§ DOCUMENT SECTION:
************
Plaintiff appeals from an order of the circuit court affirming the decision of the Board of Trustees, Employees’ Retirement System of the City of St. Louis denying him additional creditable service under the city’s retirement plan. We affirm.
Plaintiff was employed with the City of St. Louis as Collector of Revenue for 27 years beginning in 1950 and continuing until 1977, at which time he applied for, and received, early retirement. Plaintiff receives a pension from the Employees’ Retirement System of the City of St. Louis.
Almost immediately following his retirement, plaintiff accepted a position with Centerre Bank (formerly First National Bank). His titles at Centerre Bank included Vice-president of the Public Funds Division, Division Manager of Centerre’s Public Finance area, and his current position, Director of Government Affairs.
************
§ PROBLEMS TO SOLVE:
1. Rewrite the stretch of the court opinion from "Plaintiff appeals from" through "plan. We affirm.", putting "trial court" in place of "circuit court".
2. Write the next part of the court opinion on the retirement-credit appeal, picking up after its last sentence.
The material after this court opinion isn't needed.

§ DATA BLOCK:
************
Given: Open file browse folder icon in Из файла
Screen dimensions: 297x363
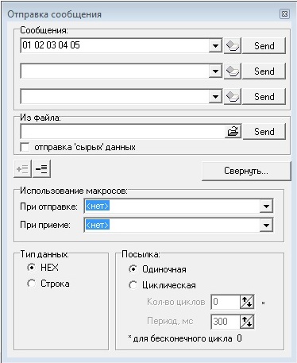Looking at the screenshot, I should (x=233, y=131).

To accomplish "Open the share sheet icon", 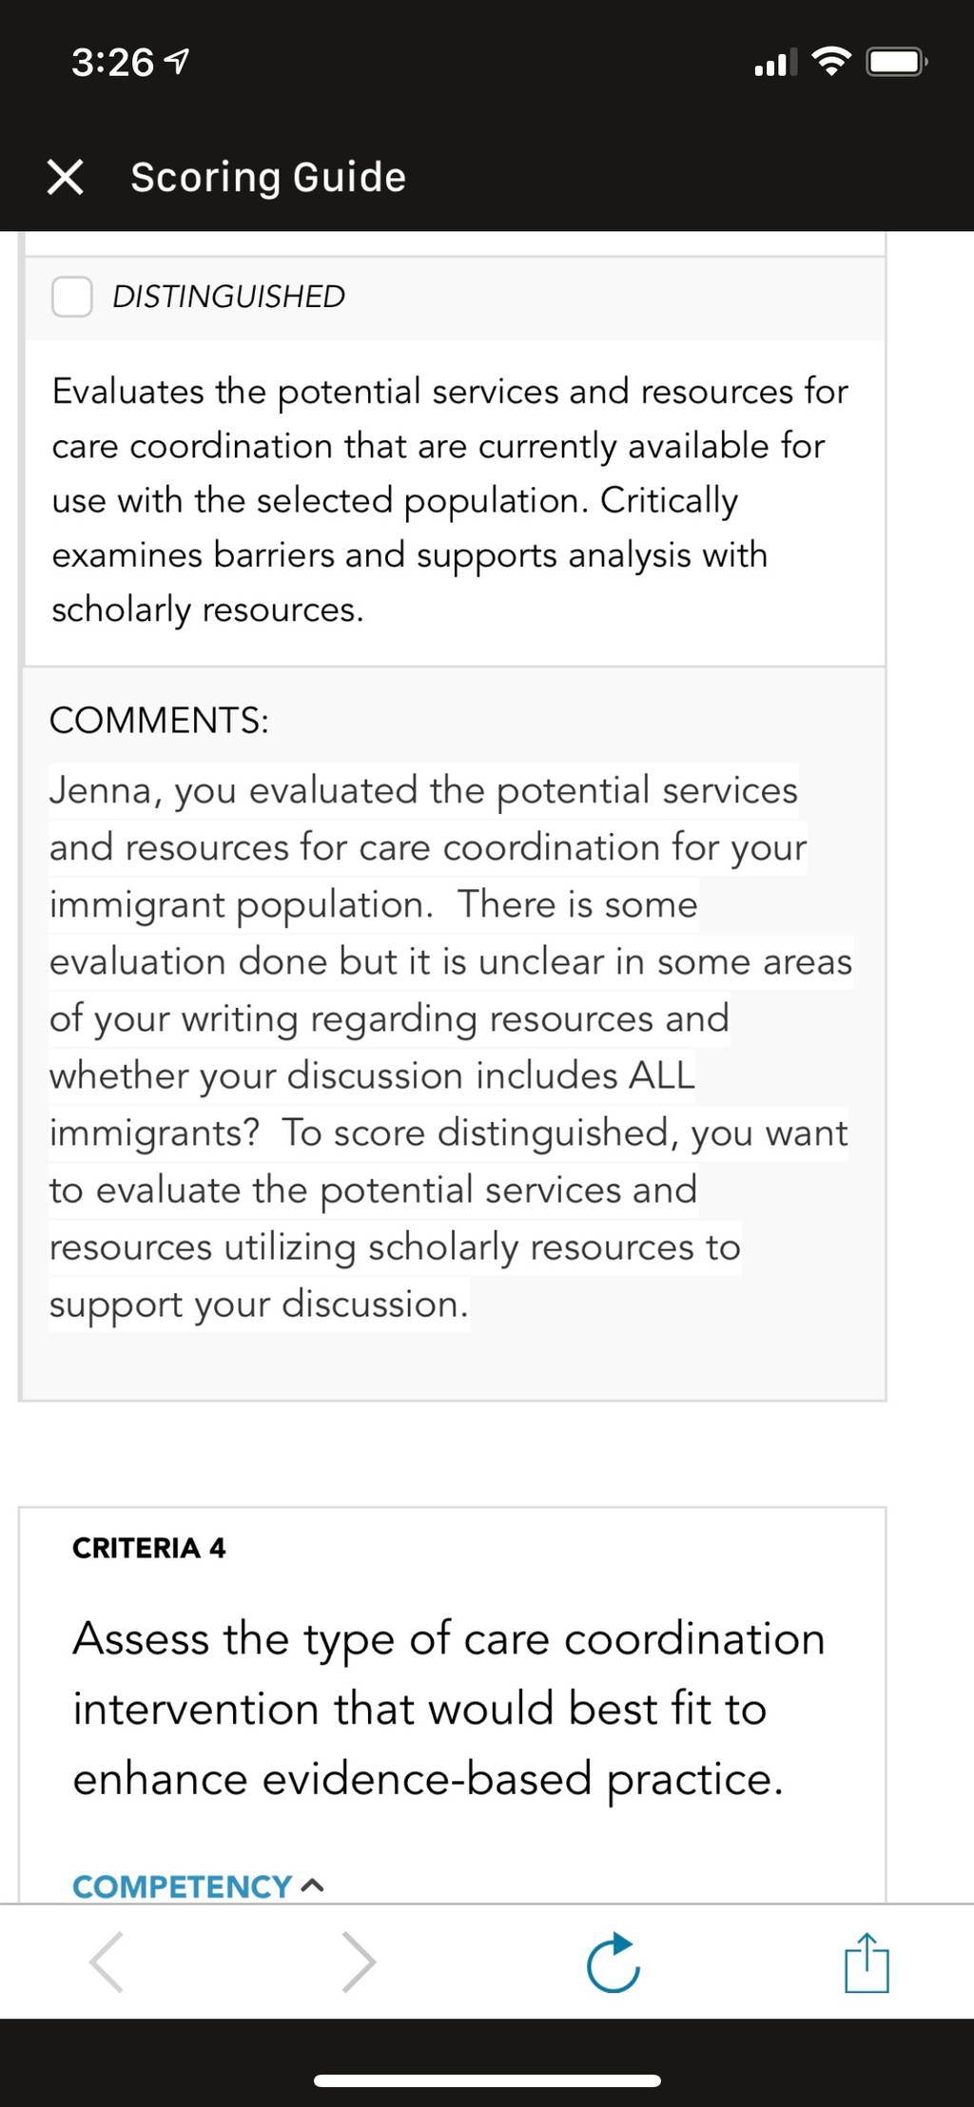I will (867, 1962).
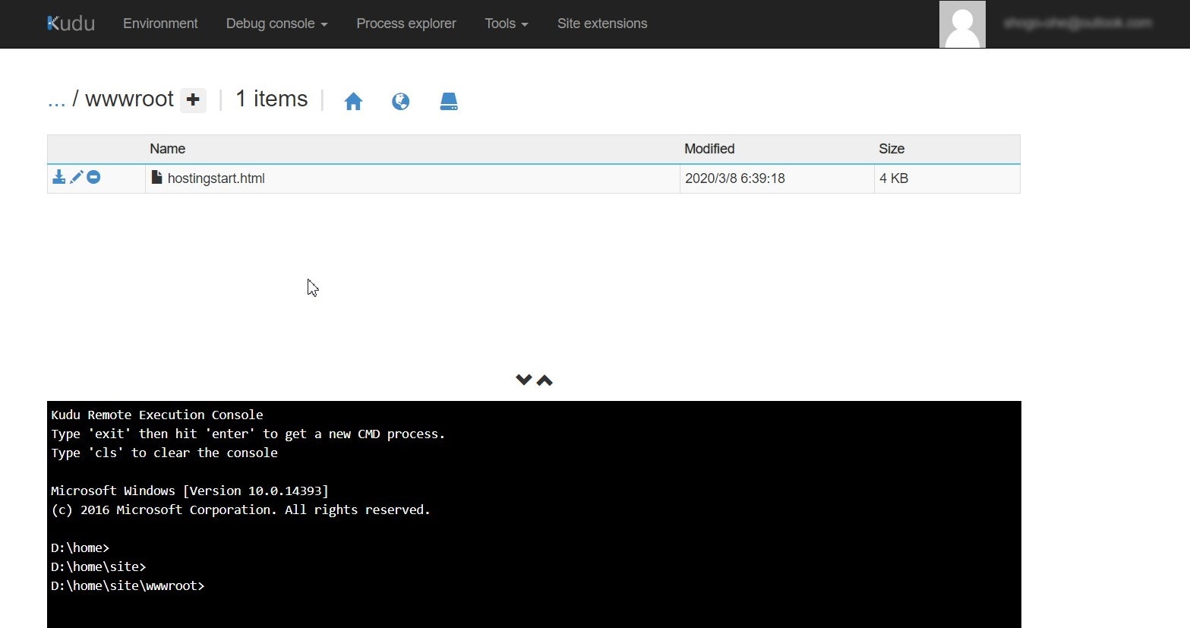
************
§ RESULTS FOR EACH TASK:
1.
Plaintiff appeals from an order of the trial court affirming the decision of the Board of Trustees, Employees’ Retirement System of the City of St. Louis denying him additional creditable service under the city’s retirement plan. We affirm.

2.
In May 1977, shortly after his employment with the bank began, Missouri Governor Joseph Teasdale appointed plaintiff chairman of the Board of Election Commissioners of the City of St. Louis. Plaintiff, with the approval of the chairman of the board of Centerre Bank, accepted the position. Plaintiff served as chairman of the Election Board from 1977 to 1981. He was paid by the City of St. Louis and received the statutory salary of $7,500 per year.
During his four year term as chairman of the Election Board, plaintiff continued his employment with Centerre Bank. Plaintiff testified he worked 50 to 60 hours a week, dividing his time equally between the bank and the Election Board. Plaintiff continued to receive his pension from the City of St. Louis during his tenure as Chairman of the Election Board.
On March 19, 1985, plaintiff requested the Employees’ Retirement System to credit him with additional creditable service, on his existing pension, for his four year term on the Election Board. When his request was denied, plaintiff sought reconsideration of the matter by the Board of Trustees of the Retirement System. The Board denied his request for additional creditable service because he did not meet the definition of “employee” as set by the retirement law.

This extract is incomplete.